October 10, 2021
Masks & Flu Shots

Flu Season Is Coming

Let’s talk about a virus that we are all familiar with that will be making its rounds again this winter. No, not COVID-19 or its Delta variant, but rather influenza (flu) virus.

Flu may seem like a distant virus of the past for the last couple of years, but it’s important that we vaccinate against this virus.

Flu vaccination has been widely available in the United States since 1945 and is on the World Health Organization’s List of Essential Medicine. Flu vaccine effectiveness can vary according to season, age, and health status but getting vaccinated each year still reduces the risk of severe flu-related illness. Severe complications from the flu are far more likely than severe flu vaccine side effects. Centers for Disease Control (CDC) recommends everyone 6 months and older get vaccinated each flu season. Children 6
months through 8 years of age will need 2 doses during the initial flu season in which they are vaccinated, then 1 flu shot annually after. Everyone else 9 years and older needs only 1 dose each flu season. The flu vaccine does not cause the flu and can be given at the same time as other vaccines.

Kids Masks & Flu Shots

Masks For Our Health

We may be tired of wearing masks, but masking reduces the chance of spreading COVID-19, which a child may have without symptoms, as well as flu. CDC and the American Academy of Pediatrics recommend masks for children 2 and older. Children under 2 should not mask due to suffocation risk, and a child unable to remove a face mask on their own should not wear one.
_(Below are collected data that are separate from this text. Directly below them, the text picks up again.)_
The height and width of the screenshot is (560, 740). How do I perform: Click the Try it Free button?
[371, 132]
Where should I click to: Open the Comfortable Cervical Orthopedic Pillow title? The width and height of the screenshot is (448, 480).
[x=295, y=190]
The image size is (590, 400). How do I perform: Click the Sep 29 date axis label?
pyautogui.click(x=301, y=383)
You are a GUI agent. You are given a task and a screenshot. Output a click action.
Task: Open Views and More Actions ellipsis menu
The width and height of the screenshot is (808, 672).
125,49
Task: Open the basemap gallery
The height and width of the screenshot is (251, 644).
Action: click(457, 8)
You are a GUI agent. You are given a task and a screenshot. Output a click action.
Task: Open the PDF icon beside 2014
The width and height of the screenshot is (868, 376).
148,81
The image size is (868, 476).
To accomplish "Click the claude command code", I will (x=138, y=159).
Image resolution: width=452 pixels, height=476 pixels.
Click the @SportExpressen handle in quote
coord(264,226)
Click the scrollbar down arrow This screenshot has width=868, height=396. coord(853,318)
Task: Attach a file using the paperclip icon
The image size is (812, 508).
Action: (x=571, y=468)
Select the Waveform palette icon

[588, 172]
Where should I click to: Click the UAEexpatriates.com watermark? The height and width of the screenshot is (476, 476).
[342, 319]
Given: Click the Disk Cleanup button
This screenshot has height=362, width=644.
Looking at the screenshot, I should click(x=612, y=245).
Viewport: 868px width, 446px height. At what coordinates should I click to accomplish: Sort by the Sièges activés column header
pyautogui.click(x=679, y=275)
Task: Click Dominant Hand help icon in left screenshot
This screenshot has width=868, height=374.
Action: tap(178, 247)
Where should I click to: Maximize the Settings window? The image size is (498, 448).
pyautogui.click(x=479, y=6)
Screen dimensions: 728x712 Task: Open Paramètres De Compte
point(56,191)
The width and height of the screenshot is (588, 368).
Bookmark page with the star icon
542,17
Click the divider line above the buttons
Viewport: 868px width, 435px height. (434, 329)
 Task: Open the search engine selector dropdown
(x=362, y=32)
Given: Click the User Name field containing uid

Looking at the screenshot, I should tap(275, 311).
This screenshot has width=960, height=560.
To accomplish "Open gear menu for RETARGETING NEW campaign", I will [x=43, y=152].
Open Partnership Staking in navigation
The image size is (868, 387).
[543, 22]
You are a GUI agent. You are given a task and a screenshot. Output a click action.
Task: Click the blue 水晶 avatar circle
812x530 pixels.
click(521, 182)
The new Washington state mask mandate requires children over 5 to wear masks indoors and outdoors in crowded events regardless of COVID-19 vaccination status and strongly recommends but does not require, children ages 3–4 to wear a mask with parental help & supervision.

How To Explain Masks To Children

For children under 3, explain that sometimes people need to wear masks to stay healthy. For children over 3, focus on germs. Some germs are good and some are bad, and bad germs can make you sick. We can’t always tell which germs are which, so masks help keep germs away from us and other people.

Tips For Masking Children

  • Place the mask securely over the mouth and nose and stretch it from ear to ear.
  • It should fit snugly along the sides of the face without any gaps.
  • Wash hands before and after wearing a mask and avoid touching a mask once it is on.
  • Avoid touching the front of the mask by taking it off from behind the ear straps.
  • Make sure the mask has no choking or strangulation hazards for young children.
  • Children with weakened immune systems that put them at high risk for infections are encouraged to wear an N95 mask for protection.
  • It may be challenging for younger children not to fidget or play with their masks, so expect to give your child plenty of gentle reminders.
  • Mask a favorite stuffed animal, draw one on a book character, or decorate masks for fun.

Masks are like seatbelts; they take some time to get used to wearing, but remain a simple way to help keep people safe.